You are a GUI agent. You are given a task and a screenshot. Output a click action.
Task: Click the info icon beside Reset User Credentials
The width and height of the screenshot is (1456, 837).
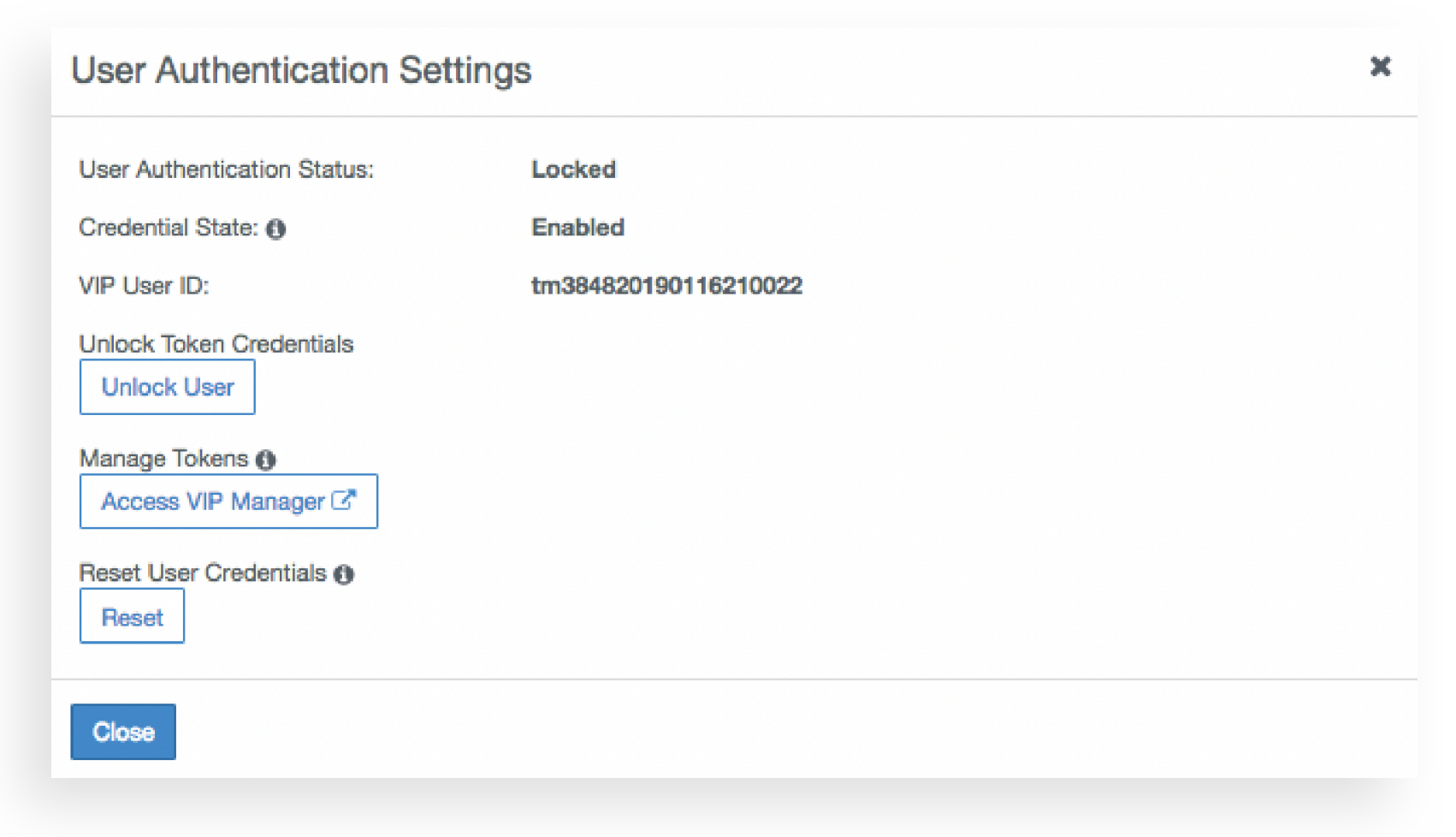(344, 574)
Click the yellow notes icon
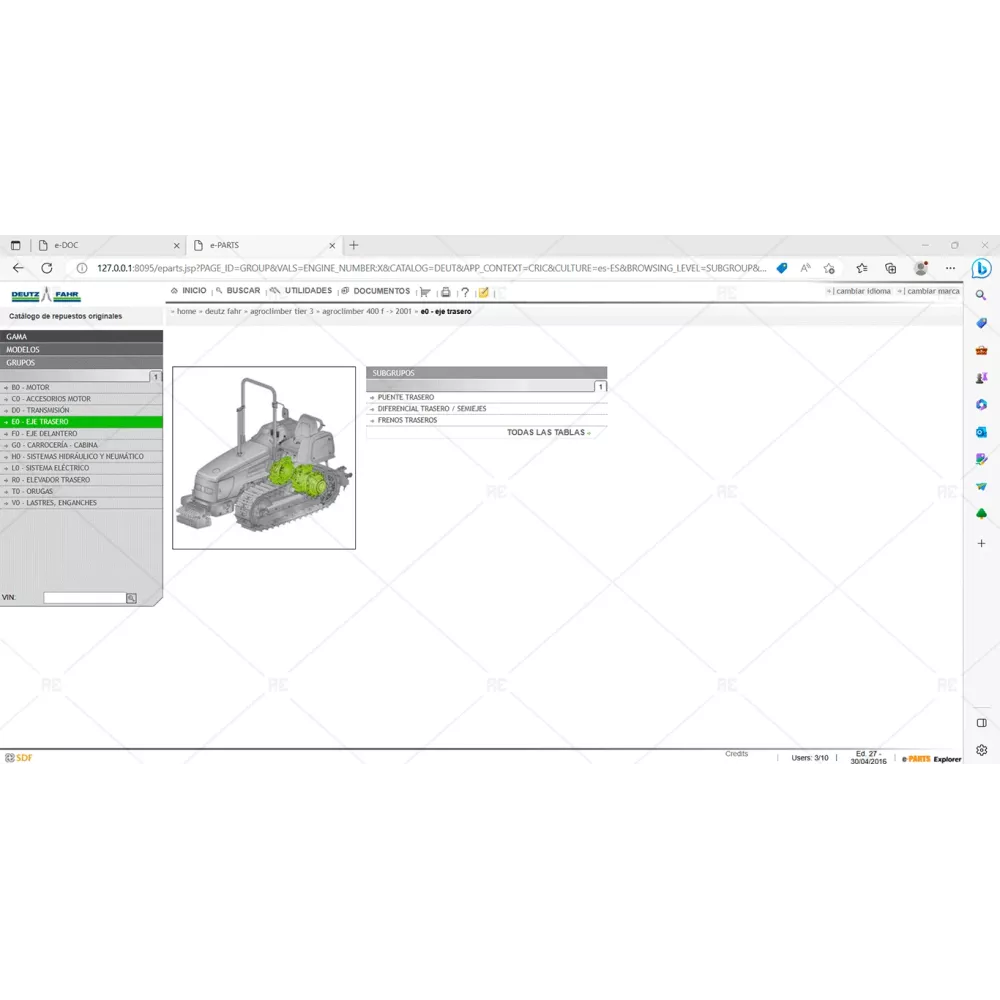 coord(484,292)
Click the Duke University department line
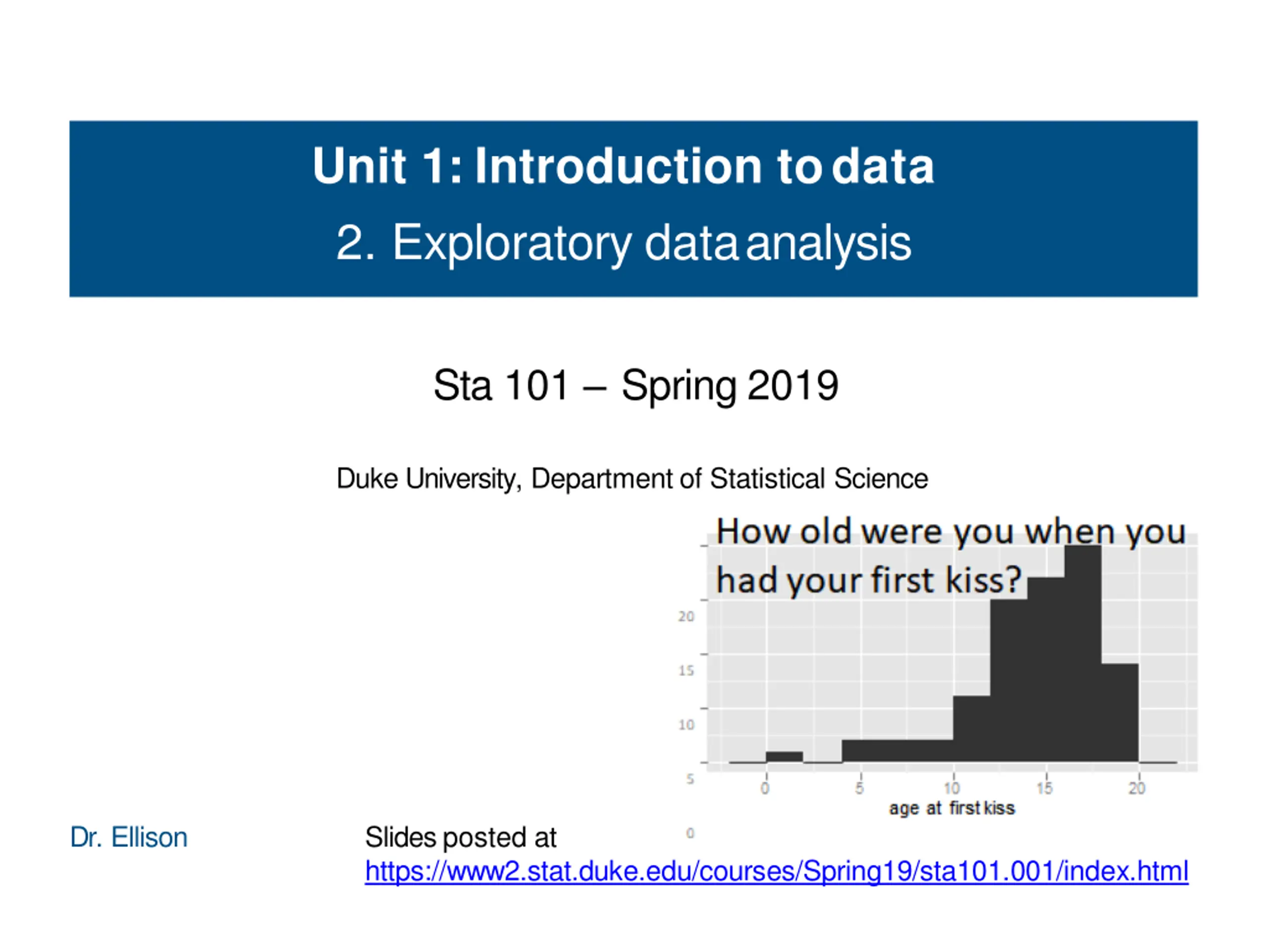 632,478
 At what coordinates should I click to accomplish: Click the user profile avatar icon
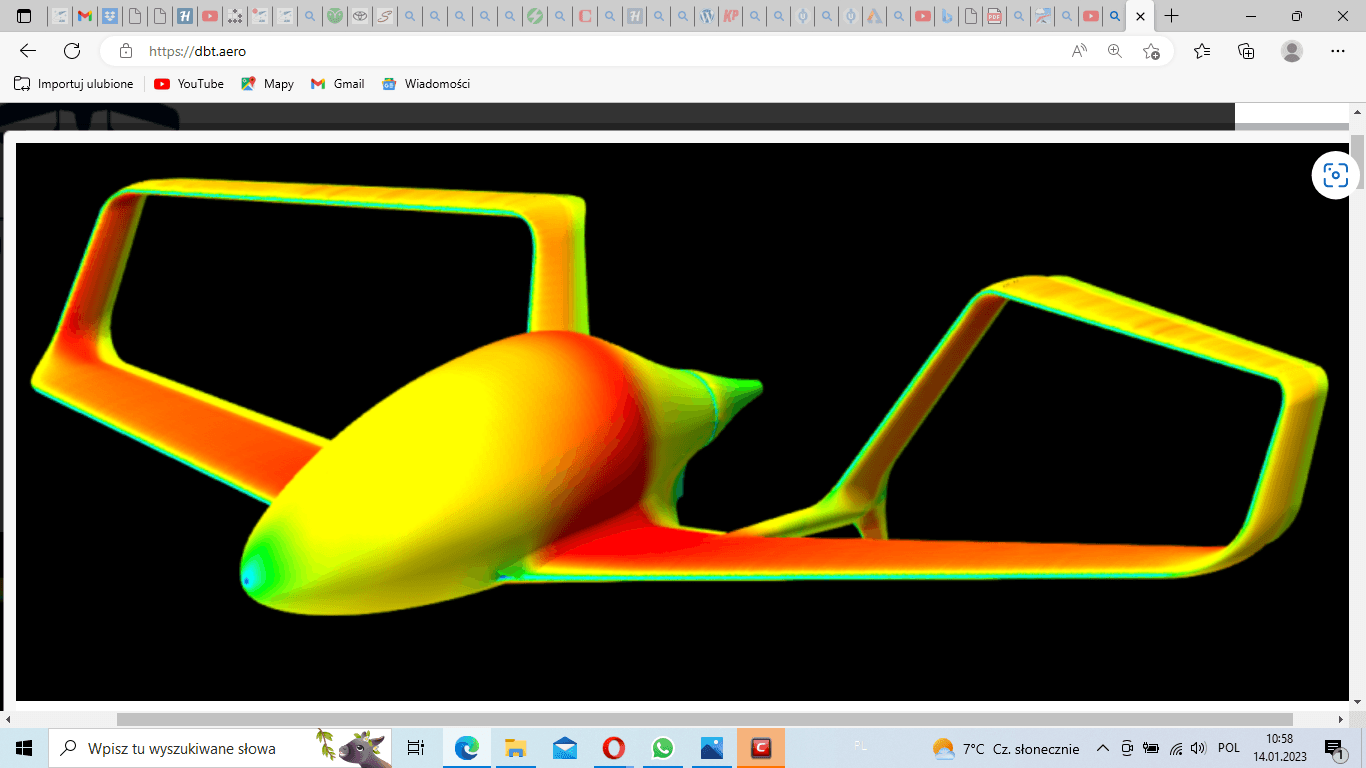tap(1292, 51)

..............................

◆ **Exercise brief**
Rewrite all the records with "icon" swapped for "button" and nothing else changed, leaving out the pictures.

◆ **Solution for this exercise**
You are a GUI agent. You are given a task and a screenshot. Output a click action.
Task: Click the info button beside Reset User Credentials
The width and height of the screenshot is (1456, 837).
(344, 574)
Click the yellow notes button
 coord(484,292)
Click the Duke University department line
 632,478
 At what coordinates should I click to accomplish: Click the user profile avatar button
tap(1292, 51)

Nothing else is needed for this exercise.